14 August 2012

The Truth is not on QVC

I talked to my mom last night.  She started off the conversation with telling me there was something she had to confess.

Me:  "You buried Jimmy Hoffa?  You're really D.B. Cooper?  You are the Lindenburgh baby?"  Wow, looking back at these examples makes me realize I must be reallllly old...

Turns out Mom has been hitting the QVC crack again, has five packages in her room at the independent living place and hid the bill from my brother when he came down to help her pay her bills for the month.  I think part of the reason she "confessed" was because she bought me something and knew I'd ask her about watching QVC when it got there.  (OK, it's a toaster oven that is also a convection oven which is *really cool* but...yeah, not the point.  I digress.).  Both my brother and I have told her that she can't be in independent living, hang on to the house, and have a QVC bill each month that requires commas.  The house would have to be sold a whole lot faster if she chose to keep that up.

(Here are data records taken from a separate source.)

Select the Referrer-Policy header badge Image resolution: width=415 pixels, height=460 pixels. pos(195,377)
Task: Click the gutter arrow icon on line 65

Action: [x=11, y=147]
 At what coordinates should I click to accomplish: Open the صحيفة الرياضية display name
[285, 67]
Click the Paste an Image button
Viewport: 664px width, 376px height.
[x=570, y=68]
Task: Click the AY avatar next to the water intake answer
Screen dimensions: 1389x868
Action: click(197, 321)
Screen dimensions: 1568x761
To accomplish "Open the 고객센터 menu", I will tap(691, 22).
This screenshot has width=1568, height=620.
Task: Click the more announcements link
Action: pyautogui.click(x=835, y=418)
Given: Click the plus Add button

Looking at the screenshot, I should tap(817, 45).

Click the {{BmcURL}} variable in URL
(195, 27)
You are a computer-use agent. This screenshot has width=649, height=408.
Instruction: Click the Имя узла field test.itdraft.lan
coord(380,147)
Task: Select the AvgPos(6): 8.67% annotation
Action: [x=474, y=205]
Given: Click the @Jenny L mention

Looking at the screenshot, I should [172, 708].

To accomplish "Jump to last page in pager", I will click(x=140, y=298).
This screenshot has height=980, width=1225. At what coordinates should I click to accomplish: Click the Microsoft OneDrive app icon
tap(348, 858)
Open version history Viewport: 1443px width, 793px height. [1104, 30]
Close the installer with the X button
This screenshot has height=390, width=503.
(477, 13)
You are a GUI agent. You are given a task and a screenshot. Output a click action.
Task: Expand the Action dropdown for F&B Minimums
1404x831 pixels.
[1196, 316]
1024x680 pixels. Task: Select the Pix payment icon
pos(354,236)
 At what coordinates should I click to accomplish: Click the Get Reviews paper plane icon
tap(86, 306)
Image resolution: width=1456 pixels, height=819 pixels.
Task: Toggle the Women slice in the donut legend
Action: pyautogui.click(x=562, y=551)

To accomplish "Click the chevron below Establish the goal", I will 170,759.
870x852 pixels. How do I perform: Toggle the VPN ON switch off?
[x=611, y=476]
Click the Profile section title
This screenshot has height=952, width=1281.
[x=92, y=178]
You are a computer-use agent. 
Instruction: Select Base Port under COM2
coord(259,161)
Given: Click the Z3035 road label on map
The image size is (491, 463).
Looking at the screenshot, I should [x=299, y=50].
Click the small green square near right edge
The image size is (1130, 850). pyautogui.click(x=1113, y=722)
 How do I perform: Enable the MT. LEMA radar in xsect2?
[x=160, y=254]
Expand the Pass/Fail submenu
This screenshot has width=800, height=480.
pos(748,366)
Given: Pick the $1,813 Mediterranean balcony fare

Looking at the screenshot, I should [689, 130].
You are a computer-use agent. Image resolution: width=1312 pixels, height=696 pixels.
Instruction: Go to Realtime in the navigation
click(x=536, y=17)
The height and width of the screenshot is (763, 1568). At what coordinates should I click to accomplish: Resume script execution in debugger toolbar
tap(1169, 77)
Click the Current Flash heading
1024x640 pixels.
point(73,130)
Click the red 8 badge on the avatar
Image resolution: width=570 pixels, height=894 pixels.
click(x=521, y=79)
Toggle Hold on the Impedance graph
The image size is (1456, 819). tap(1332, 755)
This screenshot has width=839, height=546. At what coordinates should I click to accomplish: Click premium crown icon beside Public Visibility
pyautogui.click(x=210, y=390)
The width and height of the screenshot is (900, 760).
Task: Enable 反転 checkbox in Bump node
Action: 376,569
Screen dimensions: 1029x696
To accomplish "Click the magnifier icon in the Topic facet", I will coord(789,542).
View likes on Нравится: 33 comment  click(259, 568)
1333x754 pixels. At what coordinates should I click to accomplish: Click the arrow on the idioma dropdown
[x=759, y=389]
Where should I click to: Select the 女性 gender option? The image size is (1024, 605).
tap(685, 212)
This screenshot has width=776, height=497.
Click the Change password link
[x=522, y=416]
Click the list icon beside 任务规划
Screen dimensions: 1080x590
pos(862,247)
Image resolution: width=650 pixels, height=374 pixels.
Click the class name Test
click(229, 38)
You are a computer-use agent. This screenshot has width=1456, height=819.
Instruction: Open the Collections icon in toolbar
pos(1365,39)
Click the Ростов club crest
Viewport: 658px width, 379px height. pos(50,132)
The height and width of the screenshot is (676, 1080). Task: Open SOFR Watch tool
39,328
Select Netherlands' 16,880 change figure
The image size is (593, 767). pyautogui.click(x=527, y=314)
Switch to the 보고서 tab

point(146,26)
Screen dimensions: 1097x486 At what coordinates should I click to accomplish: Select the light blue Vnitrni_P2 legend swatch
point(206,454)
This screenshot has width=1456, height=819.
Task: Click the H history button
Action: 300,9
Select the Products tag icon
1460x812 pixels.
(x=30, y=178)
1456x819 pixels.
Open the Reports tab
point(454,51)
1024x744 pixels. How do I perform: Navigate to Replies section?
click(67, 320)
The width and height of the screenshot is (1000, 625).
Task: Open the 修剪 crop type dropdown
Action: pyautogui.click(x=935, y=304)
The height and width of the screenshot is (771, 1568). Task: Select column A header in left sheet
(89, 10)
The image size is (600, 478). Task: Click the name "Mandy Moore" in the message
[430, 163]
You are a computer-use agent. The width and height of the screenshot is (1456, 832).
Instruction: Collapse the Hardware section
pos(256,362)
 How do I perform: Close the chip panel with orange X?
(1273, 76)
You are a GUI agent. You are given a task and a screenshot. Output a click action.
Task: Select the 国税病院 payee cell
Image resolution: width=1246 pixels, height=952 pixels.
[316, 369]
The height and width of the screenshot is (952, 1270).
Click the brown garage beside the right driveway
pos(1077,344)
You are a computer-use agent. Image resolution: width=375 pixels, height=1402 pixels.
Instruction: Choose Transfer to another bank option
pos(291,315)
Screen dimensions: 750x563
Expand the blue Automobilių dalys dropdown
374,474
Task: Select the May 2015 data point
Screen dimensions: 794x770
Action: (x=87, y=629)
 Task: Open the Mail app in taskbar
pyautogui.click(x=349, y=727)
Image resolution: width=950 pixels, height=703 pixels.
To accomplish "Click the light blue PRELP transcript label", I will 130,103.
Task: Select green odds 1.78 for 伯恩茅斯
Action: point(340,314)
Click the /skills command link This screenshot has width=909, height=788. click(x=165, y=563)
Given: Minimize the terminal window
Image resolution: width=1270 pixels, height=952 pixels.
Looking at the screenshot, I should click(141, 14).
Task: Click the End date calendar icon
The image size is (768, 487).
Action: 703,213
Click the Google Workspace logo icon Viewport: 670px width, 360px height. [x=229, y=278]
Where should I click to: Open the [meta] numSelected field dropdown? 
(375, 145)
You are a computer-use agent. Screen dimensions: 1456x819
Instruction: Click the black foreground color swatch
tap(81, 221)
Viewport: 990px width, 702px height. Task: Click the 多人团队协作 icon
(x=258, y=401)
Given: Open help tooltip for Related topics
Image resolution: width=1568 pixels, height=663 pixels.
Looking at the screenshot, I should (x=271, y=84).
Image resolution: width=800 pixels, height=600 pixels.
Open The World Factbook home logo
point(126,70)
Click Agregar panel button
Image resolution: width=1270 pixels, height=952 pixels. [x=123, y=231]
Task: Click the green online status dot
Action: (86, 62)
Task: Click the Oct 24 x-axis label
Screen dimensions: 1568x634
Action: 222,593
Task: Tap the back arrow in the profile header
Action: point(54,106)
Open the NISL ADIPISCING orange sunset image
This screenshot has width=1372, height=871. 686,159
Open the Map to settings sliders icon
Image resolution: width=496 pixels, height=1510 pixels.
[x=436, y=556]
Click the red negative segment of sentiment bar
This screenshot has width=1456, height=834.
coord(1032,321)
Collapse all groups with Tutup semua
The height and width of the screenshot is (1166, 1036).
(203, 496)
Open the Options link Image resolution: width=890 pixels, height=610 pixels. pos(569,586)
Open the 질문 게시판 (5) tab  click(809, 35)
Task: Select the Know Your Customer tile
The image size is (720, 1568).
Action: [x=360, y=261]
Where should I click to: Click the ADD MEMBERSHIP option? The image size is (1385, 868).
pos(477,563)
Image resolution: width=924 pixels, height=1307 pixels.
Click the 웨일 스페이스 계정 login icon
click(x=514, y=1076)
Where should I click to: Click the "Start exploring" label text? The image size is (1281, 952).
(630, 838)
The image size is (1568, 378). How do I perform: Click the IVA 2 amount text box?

I've been talking to her just about every night since my dad died and, over the past five years, she's started to be a little more open in sharing her feelings with me which is a huge leap forward.  My mom's people are very stoic.  There is seriously a shot of two of my great-great-somethings out in the middle of Nebraska in front of some shack, holding a pitchfork and glowering.  They are Amish with electricity.  They could be sitting there with blood spurting out of a major artery and talk about the weather.  To borrow from the X-Files:  deceive, inveigle, obfuscate.  Above all, dear God, do not talk about your feelings.

But she's better at it than she used to be.  So we talked about how she kind of hopes she will be able to return home but knows she really can't, that she's lonely and getting packages is a nice thing to have happen when you're lonely, that she (like me) is more of an introvert and we tend to have a few close friends unlike my dad and my brother who tend to make friends easily and in copious amounts.  She tries to call herself stupid and hopeless so I have to yank her up short on that and remind her that she isn't and I don't want to hear that kind of talk about my mom.  She was very sheltered by her family and then my dad and I've talked to her about that and reminded her that she's faced a lot of new challenges since Dad died and I've seen her tackle every one of them, and nobody "stupid" or "hopeless" could do that.  She also had a suprising moment of self-reflection when she admitted she'd like to just be able to spend the money and throw up her hands at me and my brother, telling us it just doesn't matter before saying she knows she can't do that.

Between Mom and the SU, I really feel like I'm getting an emotional workout lately!  Mom and I decided she needs to eat more meals at her new place rather than just breakfast and disappearing back to the house for the day, maybe join in on the scandalous penny-and-dime domino games :), and go to a few more of the Happy Hours where she enjoyed sipping on her O'Doul's and actually talking to people.  Of course, it's up to her if she does any of this but I'm hoping she will realize she doesn't have to be head cheerleader for the place, she just has to accept what they are offering and remember that new things aren't necessarily bad.



2 comments:

  1. I think it's great that you & your mom are able to really talk to each other - although I understand the emotional impact.

    I often wonder what I'll do in my elder years. We can't afford to retire, but there will come a time when we can't work. I have no plan for that time - our meager retirement savings won't last very long.

    ReplyDelete
  2. I know what you mean. We lost our home and our retirement with the loss of our business so we're kinda in the same boat.

    Mom's gotten a lot better. She used to just fly off the handle and try to ignore the entire world. Now, at least she is acknowledging it exists :).